TASK: Restate the following data in its entirety, word for word and without images.

Stored data entries:
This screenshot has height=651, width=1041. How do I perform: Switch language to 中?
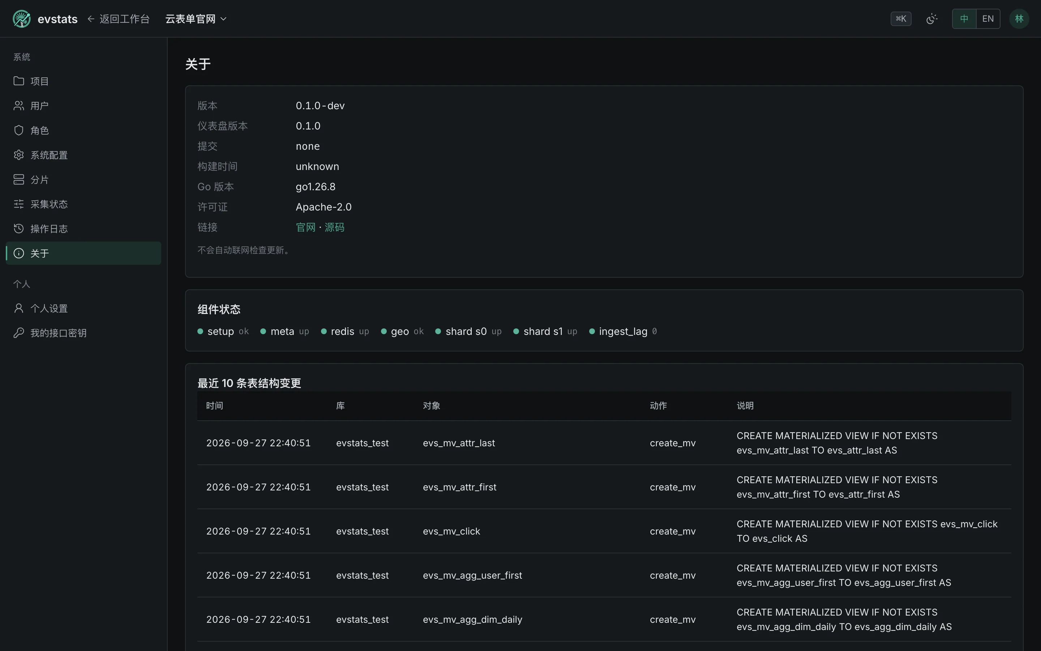(x=964, y=19)
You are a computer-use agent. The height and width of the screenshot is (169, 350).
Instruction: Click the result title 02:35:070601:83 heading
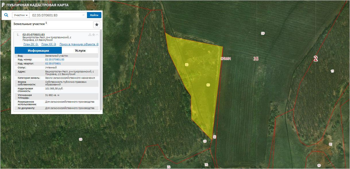click(34, 35)
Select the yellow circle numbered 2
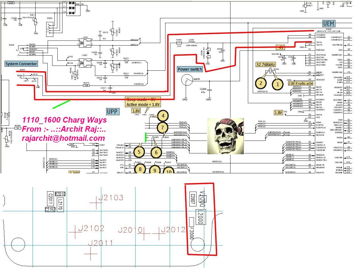 [x=261, y=83]
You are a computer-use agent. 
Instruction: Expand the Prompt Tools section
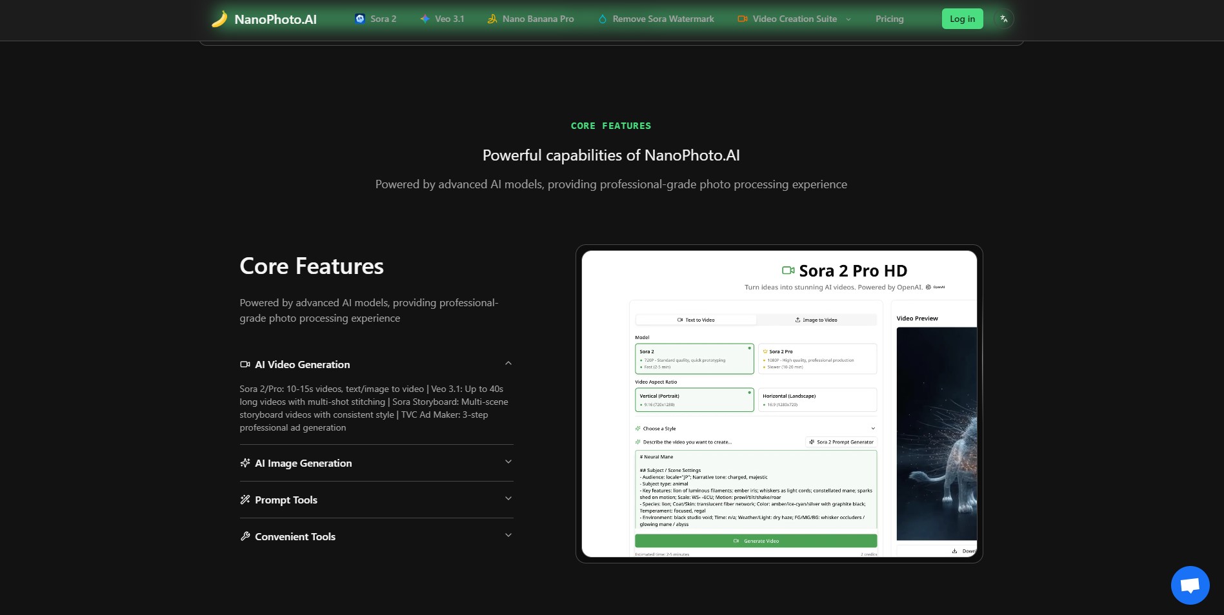tap(508, 499)
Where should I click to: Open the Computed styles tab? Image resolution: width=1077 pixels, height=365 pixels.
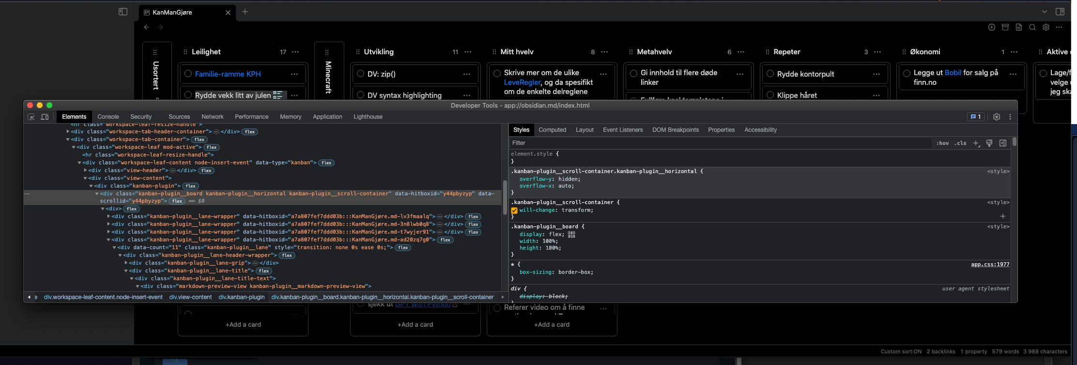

OUTPUT OF THE TASK:
This screenshot has height=651, width=1041. How do I perform: Switch language to 中?
(x=964, y=19)
You are a computer-use agent. The height and width of the screenshot is (169, 350).
Instruction: Click the result title 02:35:070601:83 heading
click(34, 35)
Select the yellow circle numbered 2
 [x=261, y=83]
You are a computer-use agent. 
Instruction: Expand the Prompt Tools section
tap(508, 499)
Where should I click to: Open the Computed styles tab? Image resolution: width=1077 pixels, height=365 pixels.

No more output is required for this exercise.